Im Frühjahr 1955 wandte sich die französische Niederlassung von IBM ratsuchend an einen Altphilologen. Er sollte doch bitte darüber nachdenken, wie sich eine neue Maschine bezeichnen lassen könnte. Ein kommerzielle Maschine, die nicht mehr für Wissenschaftler oder Militärs gedacht war mit ihren Differentialgleichungen, Verschlüsselungen und aufwendigen numerischen Verfahren, sondern die als Universalmaschine für die Verarbeitung von Informationen aller Art antrat. Die Antwort von Jacques Perret kam schnell und führte letztlich dazu, dass die Franzosen (wie auch die Spanier) um die Einbürgerung des englischen "Computer" herumkamen und dem "ordinateur" den Vorzug gaben - eigentlich ein Adjektiv, das der Philologe in Littrés Wörterbuch entdeckt hatte, wo es als Bezeichnung für die Tätigkeit Gottes belegt war. Mit der Feminisierung zu "ordinatrice" würde man überdies diesen theologischen Hintergrund loswerden, fügte Perret damals noch an. Aber der gefiel den Managern von IBM vielleicht sogar, jedenfalls blieb es bei der männlichen Form.

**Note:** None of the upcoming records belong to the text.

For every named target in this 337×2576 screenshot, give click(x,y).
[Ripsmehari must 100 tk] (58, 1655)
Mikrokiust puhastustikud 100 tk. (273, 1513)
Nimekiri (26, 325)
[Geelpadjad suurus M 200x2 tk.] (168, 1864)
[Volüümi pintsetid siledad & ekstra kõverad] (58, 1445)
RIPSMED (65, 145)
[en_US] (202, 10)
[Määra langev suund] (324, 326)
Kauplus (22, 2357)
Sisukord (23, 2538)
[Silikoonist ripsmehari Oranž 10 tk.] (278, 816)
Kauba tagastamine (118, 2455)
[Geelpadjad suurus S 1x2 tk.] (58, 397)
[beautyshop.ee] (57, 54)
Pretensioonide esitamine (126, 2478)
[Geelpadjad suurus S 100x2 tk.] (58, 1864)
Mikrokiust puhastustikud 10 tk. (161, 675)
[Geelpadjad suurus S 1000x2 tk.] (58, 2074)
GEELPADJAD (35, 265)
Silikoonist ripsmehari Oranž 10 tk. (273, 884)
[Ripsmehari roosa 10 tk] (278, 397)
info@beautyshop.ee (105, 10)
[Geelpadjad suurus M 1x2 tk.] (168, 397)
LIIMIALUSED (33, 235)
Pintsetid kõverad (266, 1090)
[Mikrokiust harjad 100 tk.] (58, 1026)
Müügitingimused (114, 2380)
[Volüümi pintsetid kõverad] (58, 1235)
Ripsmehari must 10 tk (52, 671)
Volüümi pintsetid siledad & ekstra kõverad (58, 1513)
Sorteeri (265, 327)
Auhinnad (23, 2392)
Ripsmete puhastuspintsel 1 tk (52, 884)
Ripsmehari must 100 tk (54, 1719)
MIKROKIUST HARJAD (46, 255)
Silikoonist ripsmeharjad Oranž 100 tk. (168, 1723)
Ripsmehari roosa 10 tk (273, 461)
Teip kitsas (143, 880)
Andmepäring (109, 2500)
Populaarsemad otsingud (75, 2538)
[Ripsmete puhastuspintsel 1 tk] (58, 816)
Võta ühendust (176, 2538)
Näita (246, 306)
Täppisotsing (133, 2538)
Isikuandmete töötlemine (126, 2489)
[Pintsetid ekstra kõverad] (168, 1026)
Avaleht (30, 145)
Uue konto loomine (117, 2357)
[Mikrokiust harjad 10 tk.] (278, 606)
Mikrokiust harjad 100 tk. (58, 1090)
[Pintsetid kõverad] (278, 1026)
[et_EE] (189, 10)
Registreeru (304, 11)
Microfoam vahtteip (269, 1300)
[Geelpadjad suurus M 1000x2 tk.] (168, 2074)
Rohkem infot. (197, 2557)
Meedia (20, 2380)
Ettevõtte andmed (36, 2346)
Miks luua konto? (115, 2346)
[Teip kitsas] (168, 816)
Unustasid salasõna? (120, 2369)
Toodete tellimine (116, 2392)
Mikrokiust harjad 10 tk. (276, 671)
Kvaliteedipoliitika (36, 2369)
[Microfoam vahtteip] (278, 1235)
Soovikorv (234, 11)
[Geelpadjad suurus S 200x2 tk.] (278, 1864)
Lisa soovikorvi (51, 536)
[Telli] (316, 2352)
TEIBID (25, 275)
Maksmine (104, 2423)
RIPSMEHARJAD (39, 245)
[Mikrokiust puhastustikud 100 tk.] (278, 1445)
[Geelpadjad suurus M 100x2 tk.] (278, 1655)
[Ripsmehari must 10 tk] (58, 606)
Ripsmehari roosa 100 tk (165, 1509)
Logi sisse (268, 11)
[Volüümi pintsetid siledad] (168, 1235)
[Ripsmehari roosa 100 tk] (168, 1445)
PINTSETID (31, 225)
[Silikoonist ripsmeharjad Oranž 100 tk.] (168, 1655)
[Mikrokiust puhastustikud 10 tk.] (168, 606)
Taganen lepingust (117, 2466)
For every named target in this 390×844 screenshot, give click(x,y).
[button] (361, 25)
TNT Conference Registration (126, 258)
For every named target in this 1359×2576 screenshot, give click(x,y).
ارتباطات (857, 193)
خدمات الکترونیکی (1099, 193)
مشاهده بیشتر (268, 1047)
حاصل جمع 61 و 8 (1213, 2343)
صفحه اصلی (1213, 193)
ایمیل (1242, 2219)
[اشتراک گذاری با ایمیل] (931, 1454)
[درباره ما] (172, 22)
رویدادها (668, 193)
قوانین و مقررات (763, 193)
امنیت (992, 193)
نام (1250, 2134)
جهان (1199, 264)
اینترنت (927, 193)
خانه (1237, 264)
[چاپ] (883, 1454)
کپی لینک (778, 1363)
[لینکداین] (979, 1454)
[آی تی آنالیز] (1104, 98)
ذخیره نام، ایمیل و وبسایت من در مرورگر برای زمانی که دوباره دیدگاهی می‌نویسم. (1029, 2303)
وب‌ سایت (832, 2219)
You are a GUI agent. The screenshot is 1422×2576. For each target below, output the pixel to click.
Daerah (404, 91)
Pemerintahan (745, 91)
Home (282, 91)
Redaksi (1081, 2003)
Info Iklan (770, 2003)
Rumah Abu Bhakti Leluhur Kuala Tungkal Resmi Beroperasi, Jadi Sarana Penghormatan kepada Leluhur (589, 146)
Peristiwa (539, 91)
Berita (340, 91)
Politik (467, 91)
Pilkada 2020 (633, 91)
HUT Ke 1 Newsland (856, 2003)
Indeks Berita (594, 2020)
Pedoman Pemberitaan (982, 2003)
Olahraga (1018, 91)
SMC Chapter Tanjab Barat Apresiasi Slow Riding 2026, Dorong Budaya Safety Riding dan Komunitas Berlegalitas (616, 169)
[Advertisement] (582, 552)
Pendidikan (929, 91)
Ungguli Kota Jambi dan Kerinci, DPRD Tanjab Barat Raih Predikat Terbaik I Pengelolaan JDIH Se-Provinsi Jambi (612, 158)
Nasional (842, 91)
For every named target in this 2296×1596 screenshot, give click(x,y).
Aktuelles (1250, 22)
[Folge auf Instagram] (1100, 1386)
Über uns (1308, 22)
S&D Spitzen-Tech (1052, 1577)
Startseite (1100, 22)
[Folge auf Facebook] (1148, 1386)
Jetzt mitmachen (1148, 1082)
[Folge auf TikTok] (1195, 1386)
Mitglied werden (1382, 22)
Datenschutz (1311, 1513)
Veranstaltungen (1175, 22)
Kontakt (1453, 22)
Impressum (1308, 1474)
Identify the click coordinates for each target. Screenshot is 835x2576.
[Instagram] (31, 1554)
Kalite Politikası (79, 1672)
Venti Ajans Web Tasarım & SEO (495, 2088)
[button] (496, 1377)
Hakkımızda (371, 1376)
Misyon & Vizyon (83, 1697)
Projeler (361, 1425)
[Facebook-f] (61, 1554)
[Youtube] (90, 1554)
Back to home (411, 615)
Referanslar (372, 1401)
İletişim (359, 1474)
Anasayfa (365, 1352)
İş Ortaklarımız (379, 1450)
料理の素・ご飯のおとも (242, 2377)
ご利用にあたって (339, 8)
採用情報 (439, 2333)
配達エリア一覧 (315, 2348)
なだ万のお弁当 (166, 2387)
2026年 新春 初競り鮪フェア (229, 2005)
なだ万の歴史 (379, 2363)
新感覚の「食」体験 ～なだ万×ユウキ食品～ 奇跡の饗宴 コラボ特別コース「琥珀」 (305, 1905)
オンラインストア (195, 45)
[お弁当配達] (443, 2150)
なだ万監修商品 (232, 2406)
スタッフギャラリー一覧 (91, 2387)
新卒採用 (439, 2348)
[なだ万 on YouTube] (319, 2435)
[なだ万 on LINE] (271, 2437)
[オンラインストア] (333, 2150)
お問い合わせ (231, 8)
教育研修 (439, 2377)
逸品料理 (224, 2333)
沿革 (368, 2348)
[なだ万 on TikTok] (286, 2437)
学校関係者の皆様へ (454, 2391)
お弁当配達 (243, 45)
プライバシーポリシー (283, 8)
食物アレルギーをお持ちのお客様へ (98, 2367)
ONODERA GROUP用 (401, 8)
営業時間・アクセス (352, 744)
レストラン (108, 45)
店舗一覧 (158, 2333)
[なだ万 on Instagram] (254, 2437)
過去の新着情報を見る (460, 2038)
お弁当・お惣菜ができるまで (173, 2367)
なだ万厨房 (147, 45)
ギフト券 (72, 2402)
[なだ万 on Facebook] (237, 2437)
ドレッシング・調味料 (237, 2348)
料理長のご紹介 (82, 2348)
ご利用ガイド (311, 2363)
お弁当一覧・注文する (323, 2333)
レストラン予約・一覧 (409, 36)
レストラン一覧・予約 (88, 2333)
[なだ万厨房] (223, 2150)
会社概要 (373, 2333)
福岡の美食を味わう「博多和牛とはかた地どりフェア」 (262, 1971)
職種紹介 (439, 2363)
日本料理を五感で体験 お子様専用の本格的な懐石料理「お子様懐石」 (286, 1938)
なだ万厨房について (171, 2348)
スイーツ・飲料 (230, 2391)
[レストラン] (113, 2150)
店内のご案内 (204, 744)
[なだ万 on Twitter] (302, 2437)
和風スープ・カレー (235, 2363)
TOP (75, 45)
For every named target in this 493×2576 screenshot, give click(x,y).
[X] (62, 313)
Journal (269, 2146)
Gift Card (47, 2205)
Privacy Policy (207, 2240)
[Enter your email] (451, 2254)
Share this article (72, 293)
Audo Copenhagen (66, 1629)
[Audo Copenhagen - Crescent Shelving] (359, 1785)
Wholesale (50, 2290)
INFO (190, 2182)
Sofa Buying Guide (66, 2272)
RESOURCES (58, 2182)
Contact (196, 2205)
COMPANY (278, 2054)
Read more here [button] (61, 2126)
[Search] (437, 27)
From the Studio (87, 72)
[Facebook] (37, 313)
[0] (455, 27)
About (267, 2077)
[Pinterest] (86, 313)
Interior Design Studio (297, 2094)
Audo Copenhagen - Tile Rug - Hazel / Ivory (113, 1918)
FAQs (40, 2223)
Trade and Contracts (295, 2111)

Diesen Hintergrund einer Namensfindung berührt David Gugerli, Technikhistoriker an der ETH Zürich, ziemlich am Beginn seines Essays über die "Entstehung digitaler Wirklichkeit". Was er in ihm ins Auge fasst, ist die Geschichte der Computer seit den fünfziger Jahren, von Remington Rands 1951 vorgestelltem UNIVAC (Universal Automatic Computer) bis zu den frühen neunziger Jahren, als zu den Legionen von Servern auch bereits die PCs gekommen waren. Er fasst sie bündig als die Geschichte eines schrittweisen Umzugs der Welt in den digitalen Raum, in die black boxes der Computer. Von Unternehmen über staatliche Verwaltungen bis zur privaten Lebensführung und Kommunikation ist schließlich alles auf die Computer gekommen. Nichts scheint uns mittlerweile selbstverständlicher.
Populären Geschichten der Computer gerät diese Entwicklung schnell zur Darstellung eines ziemlich stolperfreien Siegeszugs, in dem sich zündende Ideen mit unternehmerischem Einsatz verknüpften. Gugerli aber interessieren gerade die Stolpereien, an denen sich ablesen lässt, dass diese Geschichte auf keinen gebahnten und glatten Wegen verlief. Er erzählt an ausgewählten Beispielen dieser Entwicklung von den Schwierigkeiten und Engpässen und den Debatten darüber, wie diese Probleme aufgelöst werden sollten, um die an die Maschinen geknüpften Versprechungen (doch noch) einzulösen.
Wozu am Rande eben auch die Geschichte von der französischen Namensgebung gehörte. Sie war keine Marotte der IBM-Manager, sondern zielte darauf, den Kunden gleich deutlich zu machen, dass es nun nicht mehr ums Rechnen ging, mit dem die Computer bisher beeindruckt hatten, sondern um universal angelegte Datenverarbeitung, die vor allem mit Sortieren, Klassifizieren und Entscheiden einherging. Selbst wenn man dafür auch darauf hätte hinweisen können, dass die elektromechanische Berechnung von Flugkurven oder kritischen Uranmassen im Grunde auch nichts anderes war als das Vergleichen von klassifizierten Registereinträgen mit anschließender Entscheidung über einen neuen Eintrag.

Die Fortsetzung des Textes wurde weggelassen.